_GOAL OF THE EXERCISE_: Reproduce verbatim every line of the data, running from the start of the data down to the line that contains "point(398,339)", with both ends included.

[Data records]

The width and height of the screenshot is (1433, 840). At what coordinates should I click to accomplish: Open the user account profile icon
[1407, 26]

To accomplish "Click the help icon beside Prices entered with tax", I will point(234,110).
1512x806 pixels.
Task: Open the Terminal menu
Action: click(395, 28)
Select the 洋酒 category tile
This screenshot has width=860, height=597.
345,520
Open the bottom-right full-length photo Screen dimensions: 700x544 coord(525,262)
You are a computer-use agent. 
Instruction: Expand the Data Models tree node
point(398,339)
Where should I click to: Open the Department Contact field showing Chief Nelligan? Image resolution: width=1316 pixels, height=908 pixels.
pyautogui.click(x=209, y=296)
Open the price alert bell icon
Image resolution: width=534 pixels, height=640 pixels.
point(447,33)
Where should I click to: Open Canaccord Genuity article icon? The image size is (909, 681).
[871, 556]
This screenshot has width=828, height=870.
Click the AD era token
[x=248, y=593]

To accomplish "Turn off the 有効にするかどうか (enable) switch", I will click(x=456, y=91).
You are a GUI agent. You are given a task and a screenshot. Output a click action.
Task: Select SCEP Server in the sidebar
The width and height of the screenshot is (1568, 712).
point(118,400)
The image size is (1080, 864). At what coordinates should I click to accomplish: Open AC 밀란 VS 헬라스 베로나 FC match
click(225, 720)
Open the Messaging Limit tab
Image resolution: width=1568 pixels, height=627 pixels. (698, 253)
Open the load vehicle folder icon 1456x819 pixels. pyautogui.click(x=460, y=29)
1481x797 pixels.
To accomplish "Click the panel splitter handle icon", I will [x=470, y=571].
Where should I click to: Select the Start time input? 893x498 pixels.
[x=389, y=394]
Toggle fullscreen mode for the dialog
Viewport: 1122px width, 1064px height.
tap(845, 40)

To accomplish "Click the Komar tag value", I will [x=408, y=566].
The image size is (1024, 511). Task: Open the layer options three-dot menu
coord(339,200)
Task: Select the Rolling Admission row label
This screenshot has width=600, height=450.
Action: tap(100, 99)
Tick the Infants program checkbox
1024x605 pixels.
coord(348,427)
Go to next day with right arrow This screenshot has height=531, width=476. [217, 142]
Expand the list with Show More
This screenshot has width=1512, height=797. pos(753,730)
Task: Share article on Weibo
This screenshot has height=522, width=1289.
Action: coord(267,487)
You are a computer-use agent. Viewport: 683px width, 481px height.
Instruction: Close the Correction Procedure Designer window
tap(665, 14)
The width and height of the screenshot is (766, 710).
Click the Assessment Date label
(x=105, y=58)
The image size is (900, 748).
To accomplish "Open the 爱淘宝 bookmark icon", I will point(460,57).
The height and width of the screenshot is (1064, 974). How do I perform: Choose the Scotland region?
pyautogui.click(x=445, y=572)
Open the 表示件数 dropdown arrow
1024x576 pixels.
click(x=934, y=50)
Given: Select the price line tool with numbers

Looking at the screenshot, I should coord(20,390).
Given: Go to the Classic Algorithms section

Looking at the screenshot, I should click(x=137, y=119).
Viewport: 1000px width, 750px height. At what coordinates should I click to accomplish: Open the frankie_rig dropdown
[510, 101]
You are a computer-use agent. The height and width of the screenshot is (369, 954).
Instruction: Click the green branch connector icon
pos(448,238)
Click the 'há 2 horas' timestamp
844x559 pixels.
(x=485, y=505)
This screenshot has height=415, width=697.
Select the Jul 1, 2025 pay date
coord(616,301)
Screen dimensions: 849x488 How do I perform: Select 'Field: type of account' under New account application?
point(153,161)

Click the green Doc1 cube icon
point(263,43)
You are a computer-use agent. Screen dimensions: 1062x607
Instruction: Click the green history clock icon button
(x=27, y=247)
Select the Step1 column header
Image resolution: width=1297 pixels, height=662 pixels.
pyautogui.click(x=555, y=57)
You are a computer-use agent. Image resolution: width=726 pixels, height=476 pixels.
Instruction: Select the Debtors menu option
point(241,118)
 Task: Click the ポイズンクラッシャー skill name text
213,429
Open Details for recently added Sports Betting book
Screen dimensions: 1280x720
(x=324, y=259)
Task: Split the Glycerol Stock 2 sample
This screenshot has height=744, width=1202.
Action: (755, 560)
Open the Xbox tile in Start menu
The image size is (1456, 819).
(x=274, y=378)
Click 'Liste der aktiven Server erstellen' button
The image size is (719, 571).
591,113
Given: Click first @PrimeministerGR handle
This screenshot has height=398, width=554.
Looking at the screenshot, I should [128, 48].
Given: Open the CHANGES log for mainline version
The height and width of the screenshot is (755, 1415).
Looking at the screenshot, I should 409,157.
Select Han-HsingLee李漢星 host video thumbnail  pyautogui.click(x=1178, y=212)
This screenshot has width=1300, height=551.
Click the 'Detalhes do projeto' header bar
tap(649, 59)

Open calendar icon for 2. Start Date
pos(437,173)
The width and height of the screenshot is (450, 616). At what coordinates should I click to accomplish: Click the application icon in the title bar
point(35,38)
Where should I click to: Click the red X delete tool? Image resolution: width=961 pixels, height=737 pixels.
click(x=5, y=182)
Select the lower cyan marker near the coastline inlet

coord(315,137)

_COMPLETED TASK_:
The width and height of the screenshot is (1433, 840). At what coordinates should I click to accomplish: Open the user account profile icon
[1407, 26]

To accomplish "Click the help icon beside Prices entered with tax", I will point(234,110).
1512x806 pixels.
Task: Open the Terminal menu
Action: click(395, 28)
Select the 洋酒 category tile
This screenshot has width=860, height=597.
345,520
Open the bottom-right full-length photo Screen dimensions: 700x544 coord(525,262)
You are a computer-use agent. 
Instruction: Expand the Data Models tree node
point(398,339)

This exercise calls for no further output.